2 RACING CAR ENVIRONMENT
PERCEPTION AND TARGET
DETECTION
Before applying artificial intelligence to fleet
planning and route planning, accurately perceiving
the environment and collecting information are
undoubtedly the primary prerequisites for making
precise judgments. Take Formula One as an example.
Usually, for the convenience of collecting
information, a standard ECU system is installed to use
mobile phone information and transmit it to the
telemetry center. Team staff can understand vehicle
performance in real time and intuitively, and check
engine health, tire wear and fuel consumption. Many
current research reports have mentioned that a
perception system of Lupin is designed to achieve
end-to-end autonomous driving and is suitable for
rapid judgment and planning under extreme working
conditions. As mentioned above, if artificial
intelligence is to be applied to motorsports, it is
necessary to meet the requirements of real-time and
accurate identification of track conditions and the
positions of competing vehicles on the same track, as
well as the judgment and use of special terrains such
as shoulders and buffer zones. Therefore, in order to
obtain information, a series of commonly used
sensors, such as cameras, may need to be equipped
Devices such as LiDAR and millimeter-wave radar,
in combination with advanced algorithms, interpret
this sensor data(Williams et al., 2017).
2.1 Racing Car Target Detection Based
on Computer Vision
Unlike traditional racing car sensors, in terms of
object detection in computer vision, especially the
object detection algorithms based on deep learning,
they play a significant role in processing the captured
image data. Currently, there are two mainstream
algorithms They are respectively "One-Stage
Detectors" and "Two-Stage Detectors" (Kapania et
al., 2016; Kendall et al., 2019).
Firstly, regarding "One-Stage Detectors", the
characteristic of this type of algorithm is that it has an
extremely high recognition speed and is more
efficient. It can form a Bounding Box at the edge of
an object just by looking at a complete image, just like
the human eye, and analyze the category. This fast
response and processing algorithm is highly suitable
for real-time scenarios that require reactions at the
level of one-thousandth of a second. Moreover, in the
F1TENTH Challenge, the researchers precisely
utilized the advantage of You Only Look Once
(YOLO) among One-Stage Detectors (Redmon et al.,
2016). Ultra-high-frequency detection of track drop
pain has been achieved.
Secondly, there are "Two-Stage Detectors",
among which the most representative one is Faster R-
CNN. The characteristics of this type of algorithm are
that the analysis results are more accurate and the
detection accuracy is also very high. It will first scan
the image and propose Region Proposals that may
contain objects. Then, conduct a detailed analysis and
classification of each of these areas, one by one.

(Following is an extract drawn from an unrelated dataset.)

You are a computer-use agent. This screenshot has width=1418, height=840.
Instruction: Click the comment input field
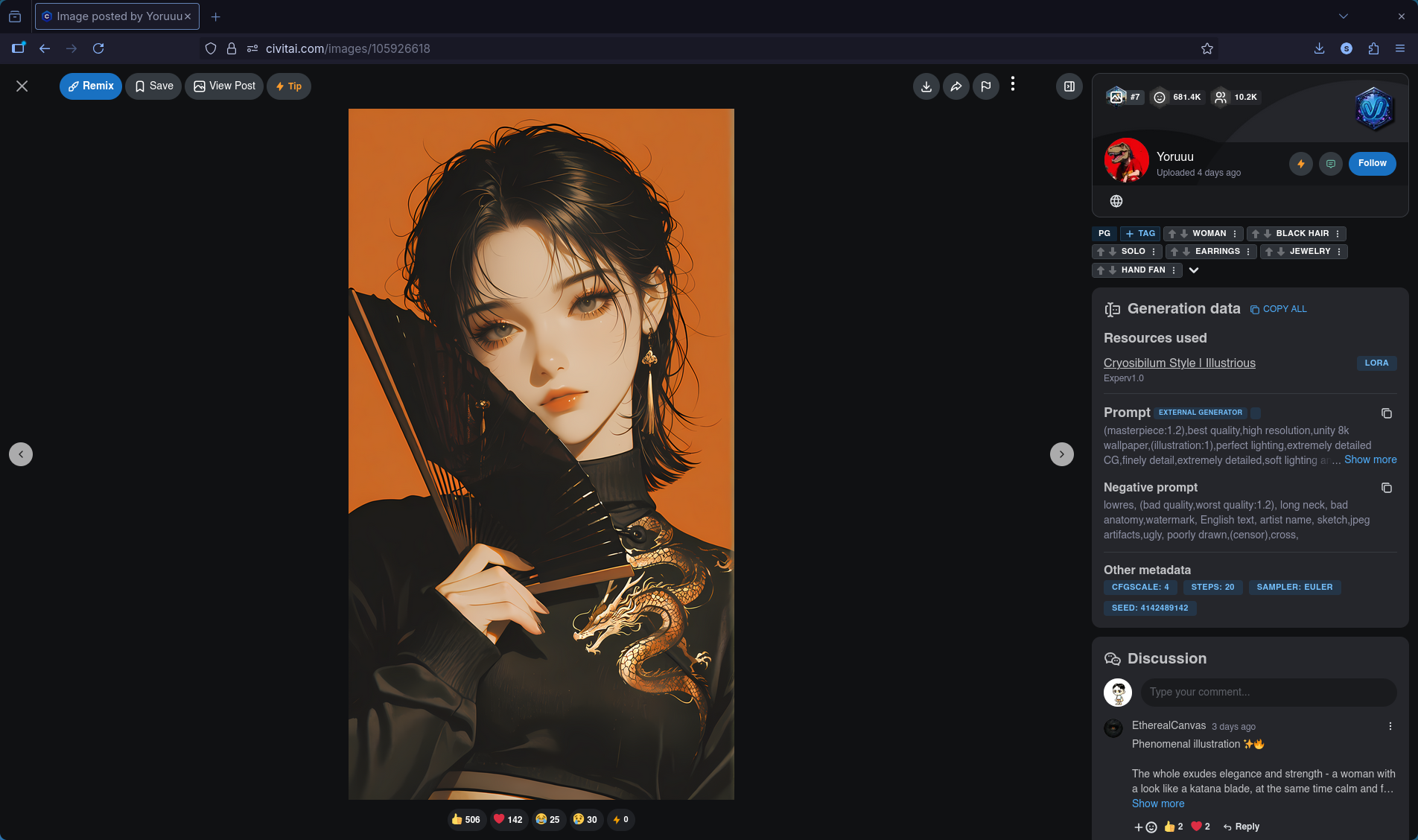coord(1268,692)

Although it is more accurate compared to "one-stage
Detectors", it can also greatly enhance the feasibility
and safety of the strategy.
The reason why these algorithms can recognize
objects on the track is through "learning".
Researchers will prepare a dataset with many track
maps in advance. Then, they will manually process
these images to standards, such as drawing racing
lines on the track, marking reference points,
perfecting track details, etc. They will label each
opponent's car and convert it into structured and
semantic information that machines can understand
(Geiger et al., 2012). This can also help the machine
learning stage obtain more direct input (Ren et al.,
2015).
2.2 Racing Perception Technology and
Multi-Sensor Fusion
Considering the uncontrollability of track conditions,
such as weather, humidity, and light intensity, it is
crucial to introduce sensors based on other principles
for information complementarity in order to stably
ensure that the sensors receive information. First of
all, there is LiDAR. It accurately predicts the distance
to objects by emitting laser beams that are invisible to
the human eye nearby and calculating the time it takes
for the beam to reflect and return. It can instantly
construct an accurate "three-dimensional point cloud
map" composed of a vast number of data points. This
map is like a virtual 3D model, clearly depicting the
geometric outline of the track, the undulations of the
road surface, and even the precise shapes and
positions of the obstacles.
Another feasible option is millimeter-wave radar.
Compared with LiDAR, it uses radar wave detection
and can directly measure the relative speed of the
target, which can largely avoid collisions.
However, when fusing these sensory sensors,
Early Fusion and Late Fusion are usually adopted.
Firstly, the Early Fusion strategy is typically used to
blend the data at the most primitive stage. A typical